[[ DATASET EXCERPTS, beginning ]]

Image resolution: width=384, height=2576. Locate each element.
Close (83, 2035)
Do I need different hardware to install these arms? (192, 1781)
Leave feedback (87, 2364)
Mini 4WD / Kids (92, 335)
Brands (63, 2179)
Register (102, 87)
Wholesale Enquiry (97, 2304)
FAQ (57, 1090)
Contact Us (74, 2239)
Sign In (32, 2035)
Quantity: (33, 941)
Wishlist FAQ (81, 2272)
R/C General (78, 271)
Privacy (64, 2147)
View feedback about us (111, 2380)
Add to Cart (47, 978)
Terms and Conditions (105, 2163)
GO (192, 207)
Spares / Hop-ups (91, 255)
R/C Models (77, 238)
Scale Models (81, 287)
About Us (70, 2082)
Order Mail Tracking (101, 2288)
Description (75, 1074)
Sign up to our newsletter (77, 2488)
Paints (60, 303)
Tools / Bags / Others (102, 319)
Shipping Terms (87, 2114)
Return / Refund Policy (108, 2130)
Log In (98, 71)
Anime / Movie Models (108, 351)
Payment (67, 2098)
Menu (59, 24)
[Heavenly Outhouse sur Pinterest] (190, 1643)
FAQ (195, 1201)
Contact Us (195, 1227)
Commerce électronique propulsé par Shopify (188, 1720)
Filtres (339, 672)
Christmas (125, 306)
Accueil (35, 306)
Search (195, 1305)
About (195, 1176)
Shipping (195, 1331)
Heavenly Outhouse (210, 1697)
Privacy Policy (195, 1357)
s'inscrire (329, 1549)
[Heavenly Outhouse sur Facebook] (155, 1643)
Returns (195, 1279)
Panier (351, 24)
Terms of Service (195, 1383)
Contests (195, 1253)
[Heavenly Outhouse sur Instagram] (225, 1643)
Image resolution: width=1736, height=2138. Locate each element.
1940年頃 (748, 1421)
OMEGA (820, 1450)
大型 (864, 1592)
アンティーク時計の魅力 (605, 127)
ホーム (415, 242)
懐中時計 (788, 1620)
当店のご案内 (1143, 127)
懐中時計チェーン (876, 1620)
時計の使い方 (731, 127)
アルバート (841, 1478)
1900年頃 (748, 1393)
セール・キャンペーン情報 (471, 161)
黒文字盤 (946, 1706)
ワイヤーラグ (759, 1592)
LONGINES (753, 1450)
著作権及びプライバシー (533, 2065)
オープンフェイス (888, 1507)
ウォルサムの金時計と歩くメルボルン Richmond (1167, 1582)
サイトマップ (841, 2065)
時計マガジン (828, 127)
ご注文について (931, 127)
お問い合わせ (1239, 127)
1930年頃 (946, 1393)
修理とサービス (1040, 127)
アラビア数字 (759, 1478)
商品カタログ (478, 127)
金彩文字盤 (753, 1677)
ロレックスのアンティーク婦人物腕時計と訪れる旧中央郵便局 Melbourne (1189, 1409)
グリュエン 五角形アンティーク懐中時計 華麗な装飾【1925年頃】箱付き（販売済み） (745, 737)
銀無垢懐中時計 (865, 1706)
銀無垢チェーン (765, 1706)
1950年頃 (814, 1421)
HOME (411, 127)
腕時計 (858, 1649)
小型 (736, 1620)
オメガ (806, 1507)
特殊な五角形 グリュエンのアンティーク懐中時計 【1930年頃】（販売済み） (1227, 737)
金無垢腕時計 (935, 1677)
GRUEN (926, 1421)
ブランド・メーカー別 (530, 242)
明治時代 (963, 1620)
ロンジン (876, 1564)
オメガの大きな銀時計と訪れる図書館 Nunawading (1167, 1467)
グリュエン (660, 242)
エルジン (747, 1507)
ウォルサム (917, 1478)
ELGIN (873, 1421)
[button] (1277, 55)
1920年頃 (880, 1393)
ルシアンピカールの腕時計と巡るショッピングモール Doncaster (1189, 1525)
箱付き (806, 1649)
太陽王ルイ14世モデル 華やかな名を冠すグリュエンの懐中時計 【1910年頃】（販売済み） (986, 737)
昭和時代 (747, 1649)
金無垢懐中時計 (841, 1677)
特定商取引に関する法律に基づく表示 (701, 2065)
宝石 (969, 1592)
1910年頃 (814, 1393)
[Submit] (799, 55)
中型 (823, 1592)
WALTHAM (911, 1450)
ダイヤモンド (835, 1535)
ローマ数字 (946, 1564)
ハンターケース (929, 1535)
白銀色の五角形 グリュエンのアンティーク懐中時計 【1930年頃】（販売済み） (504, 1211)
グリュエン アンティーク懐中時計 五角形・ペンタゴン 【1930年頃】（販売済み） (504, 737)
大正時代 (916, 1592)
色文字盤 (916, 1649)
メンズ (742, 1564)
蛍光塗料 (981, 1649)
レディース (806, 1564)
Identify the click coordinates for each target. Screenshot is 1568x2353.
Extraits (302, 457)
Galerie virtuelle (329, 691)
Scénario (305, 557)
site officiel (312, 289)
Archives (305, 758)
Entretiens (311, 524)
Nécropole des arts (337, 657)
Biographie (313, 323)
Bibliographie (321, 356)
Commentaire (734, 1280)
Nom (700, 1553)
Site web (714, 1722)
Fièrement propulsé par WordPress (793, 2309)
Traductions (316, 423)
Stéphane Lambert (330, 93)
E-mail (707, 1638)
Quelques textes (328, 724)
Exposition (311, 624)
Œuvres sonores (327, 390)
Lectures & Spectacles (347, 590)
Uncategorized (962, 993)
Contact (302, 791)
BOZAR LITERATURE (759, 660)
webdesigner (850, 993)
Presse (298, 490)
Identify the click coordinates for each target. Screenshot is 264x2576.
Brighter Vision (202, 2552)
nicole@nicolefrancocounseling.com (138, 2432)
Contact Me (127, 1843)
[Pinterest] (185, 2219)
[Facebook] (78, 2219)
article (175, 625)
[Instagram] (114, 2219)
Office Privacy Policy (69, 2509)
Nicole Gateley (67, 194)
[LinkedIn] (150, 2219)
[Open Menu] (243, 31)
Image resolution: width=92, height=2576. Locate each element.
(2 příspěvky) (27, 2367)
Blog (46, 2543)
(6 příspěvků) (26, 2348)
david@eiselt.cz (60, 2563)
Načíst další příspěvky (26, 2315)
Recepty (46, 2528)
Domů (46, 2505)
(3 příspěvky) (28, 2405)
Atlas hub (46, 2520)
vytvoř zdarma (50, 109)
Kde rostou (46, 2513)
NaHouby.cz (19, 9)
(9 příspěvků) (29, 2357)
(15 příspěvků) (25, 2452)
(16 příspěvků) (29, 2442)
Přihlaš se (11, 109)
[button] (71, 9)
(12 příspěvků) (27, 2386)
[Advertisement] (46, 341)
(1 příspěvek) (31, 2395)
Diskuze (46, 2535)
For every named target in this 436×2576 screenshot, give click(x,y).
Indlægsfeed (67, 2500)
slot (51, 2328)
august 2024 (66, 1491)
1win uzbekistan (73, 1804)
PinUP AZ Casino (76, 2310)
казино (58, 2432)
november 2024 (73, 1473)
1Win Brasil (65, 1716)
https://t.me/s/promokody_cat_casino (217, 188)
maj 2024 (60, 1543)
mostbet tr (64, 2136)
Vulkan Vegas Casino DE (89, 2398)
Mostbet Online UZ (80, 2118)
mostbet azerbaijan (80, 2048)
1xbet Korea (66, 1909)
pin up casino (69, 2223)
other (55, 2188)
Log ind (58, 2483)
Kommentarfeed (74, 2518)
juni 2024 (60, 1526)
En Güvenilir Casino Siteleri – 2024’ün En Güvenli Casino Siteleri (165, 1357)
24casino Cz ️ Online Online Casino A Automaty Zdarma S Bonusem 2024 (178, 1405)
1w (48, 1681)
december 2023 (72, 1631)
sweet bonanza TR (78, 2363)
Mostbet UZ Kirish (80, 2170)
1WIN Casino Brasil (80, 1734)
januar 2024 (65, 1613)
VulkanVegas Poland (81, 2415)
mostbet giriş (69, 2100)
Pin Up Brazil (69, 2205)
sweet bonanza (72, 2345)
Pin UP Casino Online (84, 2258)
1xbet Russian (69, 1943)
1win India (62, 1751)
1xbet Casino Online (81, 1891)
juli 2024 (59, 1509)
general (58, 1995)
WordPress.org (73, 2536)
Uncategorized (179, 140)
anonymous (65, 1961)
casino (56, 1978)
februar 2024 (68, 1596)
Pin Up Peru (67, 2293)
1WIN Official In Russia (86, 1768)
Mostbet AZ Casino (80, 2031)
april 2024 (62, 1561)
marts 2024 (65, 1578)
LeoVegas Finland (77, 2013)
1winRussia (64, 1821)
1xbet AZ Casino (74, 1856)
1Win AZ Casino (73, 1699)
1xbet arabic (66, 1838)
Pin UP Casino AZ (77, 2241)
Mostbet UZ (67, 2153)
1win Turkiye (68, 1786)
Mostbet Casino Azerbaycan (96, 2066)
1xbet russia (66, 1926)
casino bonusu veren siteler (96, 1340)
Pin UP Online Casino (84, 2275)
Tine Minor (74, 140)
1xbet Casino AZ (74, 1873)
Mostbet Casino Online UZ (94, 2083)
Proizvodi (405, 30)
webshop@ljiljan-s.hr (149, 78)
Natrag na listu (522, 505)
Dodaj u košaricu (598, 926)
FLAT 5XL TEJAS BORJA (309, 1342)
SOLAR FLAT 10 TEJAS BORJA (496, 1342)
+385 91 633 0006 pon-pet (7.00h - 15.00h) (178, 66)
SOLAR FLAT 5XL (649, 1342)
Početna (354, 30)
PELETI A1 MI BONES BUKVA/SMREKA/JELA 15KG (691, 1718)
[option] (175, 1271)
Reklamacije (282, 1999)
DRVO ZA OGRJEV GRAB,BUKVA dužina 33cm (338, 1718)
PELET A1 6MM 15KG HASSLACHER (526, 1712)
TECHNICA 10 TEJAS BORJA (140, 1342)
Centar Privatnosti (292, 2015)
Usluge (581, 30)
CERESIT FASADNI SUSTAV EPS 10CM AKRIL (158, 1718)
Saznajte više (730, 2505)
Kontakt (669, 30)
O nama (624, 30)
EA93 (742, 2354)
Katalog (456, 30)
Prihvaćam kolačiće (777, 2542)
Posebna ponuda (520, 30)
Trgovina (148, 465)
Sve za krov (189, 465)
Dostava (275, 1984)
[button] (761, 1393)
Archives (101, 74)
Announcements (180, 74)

[[ DATASET EXCERPTS, end ]]

YOUR INSTRUCTIONS ▸
Return the line that contains "Uncategorized (179, 140)" along with every line after it through the end of the entries, exactly, adding nothing.

EXERCISE ANSWER ▸
Uncategorized (179, 140)
anonymous (65, 1961)
casino (56, 1978)
februar 2024 (68, 1596)
Pin Up Peru (67, 2293)
1WIN Official In Russia (86, 1768)
Mostbet AZ Casino (80, 2031)
april 2024 (62, 1561)
marts 2024 (65, 1578)
LeoVegas Finland (77, 2013)
1winRussia (64, 1821)
1xbet AZ Casino (74, 1856)
1Win AZ Casino (73, 1699)
1xbet arabic (66, 1838)
Pin UP Casino AZ (77, 2241)
Mostbet UZ (67, 2153)
1win Turkiye (68, 1786)
Mostbet Casino Azerbaycan (96, 2066)
1xbet russia (66, 1926)
casino bonusu veren siteler (96, 1340)
Pin UP Online Casino (84, 2275)
Tine Minor (74, 140)
1xbet Casino AZ (74, 1873)
Mostbet Casino Online UZ (94, 2083)
Proizvodi (405, 30)
webshop@ljiljan-s.hr (149, 78)
Natrag na listu (522, 505)
Dodaj u košaricu (598, 926)
FLAT 5XL TEJAS BORJA (309, 1342)
SOLAR FLAT 10 TEJAS BORJA (496, 1342)
+385 91 633 0006 pon-pet (7.00h - 15.00h) (178, 66)
SOLAR FLAT 5XL (649, 1342)
Početna (354, 30)
PELETI A1 MI BONES BUKVA/SMREKA/JELA 15KG (691, 1718)
[option] (175, 1271)
Reklamacije (282, 1999)
DRVO ZA OGRJEV GRAB,BUKVA dužina 33cm (338, 1718)
PELET A1 6MM 15KG HASSLACHER (526, 1712)
TECHNICA 10 TEJAS BORJA (140, 1342)
Centar Privatnosti (292, 2015)
Usluge (581, 30)
CERESIT FASADNI SUSTAV EPS 10CM AKRIL (158, 1718)
Saznajte više (730, 2505)
Kontakt (669, 30)
O nama (624, 30)
EA93 (742, 2354)
Katalog (456, 30)
Prihvaćam kolačiće (777, 2542)
Posebna ponuda (520, 30)
Trgovina (148, 465)
Sve za krov (189, 465)
Dostava (275, 1984)
[button] (761, 1393)
Archives (101, 74)
Announcements (180, 74)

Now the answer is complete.